▸ **Recorded information**
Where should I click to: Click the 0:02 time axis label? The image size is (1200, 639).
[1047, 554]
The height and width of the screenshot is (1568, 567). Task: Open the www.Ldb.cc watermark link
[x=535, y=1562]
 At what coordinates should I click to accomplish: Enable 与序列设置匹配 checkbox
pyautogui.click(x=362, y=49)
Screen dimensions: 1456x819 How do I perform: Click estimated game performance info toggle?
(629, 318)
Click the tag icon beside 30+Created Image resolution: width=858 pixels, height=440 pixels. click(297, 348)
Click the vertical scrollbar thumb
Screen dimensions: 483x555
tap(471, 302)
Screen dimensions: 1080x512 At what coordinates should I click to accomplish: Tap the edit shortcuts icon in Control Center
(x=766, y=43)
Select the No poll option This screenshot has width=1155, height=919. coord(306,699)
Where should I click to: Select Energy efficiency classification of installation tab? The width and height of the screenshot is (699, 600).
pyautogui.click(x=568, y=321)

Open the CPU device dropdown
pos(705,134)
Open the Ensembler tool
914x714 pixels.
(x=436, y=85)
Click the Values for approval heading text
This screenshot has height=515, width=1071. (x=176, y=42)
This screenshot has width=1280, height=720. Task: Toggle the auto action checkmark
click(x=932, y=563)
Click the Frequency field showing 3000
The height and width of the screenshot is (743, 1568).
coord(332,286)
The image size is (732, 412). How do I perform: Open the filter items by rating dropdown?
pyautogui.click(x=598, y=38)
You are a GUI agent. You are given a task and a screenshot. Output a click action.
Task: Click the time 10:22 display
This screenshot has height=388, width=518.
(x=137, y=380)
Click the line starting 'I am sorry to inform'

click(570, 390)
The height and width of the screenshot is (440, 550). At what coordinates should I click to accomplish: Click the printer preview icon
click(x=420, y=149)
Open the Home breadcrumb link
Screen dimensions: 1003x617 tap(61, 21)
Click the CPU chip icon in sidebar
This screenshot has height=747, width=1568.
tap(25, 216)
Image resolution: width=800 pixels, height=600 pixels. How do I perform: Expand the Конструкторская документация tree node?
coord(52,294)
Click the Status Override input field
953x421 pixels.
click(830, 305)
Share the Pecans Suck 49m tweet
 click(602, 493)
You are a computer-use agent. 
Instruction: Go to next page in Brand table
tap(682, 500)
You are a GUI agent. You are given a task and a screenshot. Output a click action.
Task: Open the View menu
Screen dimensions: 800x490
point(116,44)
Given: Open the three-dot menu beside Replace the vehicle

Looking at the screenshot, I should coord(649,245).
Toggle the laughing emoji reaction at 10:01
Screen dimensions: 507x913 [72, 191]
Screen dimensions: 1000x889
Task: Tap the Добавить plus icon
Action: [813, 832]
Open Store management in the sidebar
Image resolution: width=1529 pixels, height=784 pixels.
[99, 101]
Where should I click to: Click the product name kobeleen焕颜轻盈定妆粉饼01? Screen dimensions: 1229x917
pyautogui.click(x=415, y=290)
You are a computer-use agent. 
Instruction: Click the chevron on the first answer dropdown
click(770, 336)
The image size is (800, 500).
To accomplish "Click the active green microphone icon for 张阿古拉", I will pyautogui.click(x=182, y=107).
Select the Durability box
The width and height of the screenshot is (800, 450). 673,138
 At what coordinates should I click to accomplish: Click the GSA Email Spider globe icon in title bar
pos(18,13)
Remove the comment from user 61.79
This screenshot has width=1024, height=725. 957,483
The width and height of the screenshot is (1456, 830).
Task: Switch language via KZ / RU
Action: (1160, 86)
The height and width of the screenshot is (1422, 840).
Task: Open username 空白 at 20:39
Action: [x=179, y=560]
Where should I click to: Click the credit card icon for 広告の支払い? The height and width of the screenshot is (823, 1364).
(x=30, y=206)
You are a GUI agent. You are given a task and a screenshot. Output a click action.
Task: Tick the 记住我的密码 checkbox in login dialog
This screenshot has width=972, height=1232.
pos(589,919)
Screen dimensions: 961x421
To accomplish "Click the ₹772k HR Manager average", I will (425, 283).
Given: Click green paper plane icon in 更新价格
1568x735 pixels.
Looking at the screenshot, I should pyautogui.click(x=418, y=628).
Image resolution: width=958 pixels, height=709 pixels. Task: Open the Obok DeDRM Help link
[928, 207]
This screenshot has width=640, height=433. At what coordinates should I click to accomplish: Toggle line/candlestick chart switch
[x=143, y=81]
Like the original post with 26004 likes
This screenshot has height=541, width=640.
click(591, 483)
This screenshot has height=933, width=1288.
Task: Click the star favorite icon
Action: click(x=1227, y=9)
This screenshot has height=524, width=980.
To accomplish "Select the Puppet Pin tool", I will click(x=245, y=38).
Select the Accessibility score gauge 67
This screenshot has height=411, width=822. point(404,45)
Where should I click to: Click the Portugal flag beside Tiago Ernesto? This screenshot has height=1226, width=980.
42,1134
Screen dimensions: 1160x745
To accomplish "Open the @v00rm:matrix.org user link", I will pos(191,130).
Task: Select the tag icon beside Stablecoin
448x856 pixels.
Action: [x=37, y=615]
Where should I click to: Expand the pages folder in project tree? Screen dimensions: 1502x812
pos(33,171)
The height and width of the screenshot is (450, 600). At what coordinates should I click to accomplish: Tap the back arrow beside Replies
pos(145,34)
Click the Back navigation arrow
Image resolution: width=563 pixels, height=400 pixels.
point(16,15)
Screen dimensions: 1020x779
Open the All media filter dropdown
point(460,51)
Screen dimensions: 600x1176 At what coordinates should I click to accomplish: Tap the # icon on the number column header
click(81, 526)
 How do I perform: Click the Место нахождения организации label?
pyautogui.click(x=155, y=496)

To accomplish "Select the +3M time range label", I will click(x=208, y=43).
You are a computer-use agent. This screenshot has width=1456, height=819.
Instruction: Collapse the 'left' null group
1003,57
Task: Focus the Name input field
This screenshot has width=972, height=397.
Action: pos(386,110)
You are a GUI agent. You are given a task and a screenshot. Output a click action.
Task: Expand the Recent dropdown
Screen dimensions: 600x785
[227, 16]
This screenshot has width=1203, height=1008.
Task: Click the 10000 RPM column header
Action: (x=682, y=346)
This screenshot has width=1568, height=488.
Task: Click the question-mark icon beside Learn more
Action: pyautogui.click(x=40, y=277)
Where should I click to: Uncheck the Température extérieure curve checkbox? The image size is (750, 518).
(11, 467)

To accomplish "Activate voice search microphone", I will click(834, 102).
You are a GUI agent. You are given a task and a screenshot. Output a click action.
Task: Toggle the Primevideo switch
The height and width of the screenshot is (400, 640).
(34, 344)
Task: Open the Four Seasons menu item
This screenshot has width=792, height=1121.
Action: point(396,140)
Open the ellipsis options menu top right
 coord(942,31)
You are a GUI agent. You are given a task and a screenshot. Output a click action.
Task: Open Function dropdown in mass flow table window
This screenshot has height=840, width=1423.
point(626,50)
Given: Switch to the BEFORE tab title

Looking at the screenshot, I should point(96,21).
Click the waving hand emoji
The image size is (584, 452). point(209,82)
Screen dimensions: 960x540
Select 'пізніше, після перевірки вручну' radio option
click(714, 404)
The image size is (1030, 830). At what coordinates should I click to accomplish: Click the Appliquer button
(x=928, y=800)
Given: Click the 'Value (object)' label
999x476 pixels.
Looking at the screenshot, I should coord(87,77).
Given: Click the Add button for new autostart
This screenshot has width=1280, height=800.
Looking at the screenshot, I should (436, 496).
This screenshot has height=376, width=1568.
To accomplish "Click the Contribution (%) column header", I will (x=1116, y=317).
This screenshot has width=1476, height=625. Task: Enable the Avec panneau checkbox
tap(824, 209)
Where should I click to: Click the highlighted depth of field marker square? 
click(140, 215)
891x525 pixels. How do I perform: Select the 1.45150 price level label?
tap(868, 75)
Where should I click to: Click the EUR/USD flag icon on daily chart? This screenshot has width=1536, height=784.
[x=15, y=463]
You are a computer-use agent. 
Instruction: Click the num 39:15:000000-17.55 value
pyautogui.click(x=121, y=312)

▸ **Problem to solve**
Your answer should consist only of the lines above between the line holding "Toggle the laughing emoji reaction at 10:01" and the line holding "The image size is (800, 500).", inclusive, each transcribed exactly.

▸ **Solution below**
Toggle the laughing emoji reaction at 10:01
Screen dimensions: 507x913 [72, 191]
Screen dimensions: 1000x889
Task: Tap the Добавить plus icon
Action: [813, 832]
Open Store management in the sidebar
Image resolution: width=1529 pixels, height=784 pixels.
[99, 101]
Where should I click to: Click the product name kobeleen焕颜轻盈定妆粉饼01? Screen dimensions: 1229x917
pyautogui.click(x=415, y=290)
You are a computer-use agent. 
Instruction: Click the chevron on the first answer dropdown
click(770, 336)
The image size is (800, 500).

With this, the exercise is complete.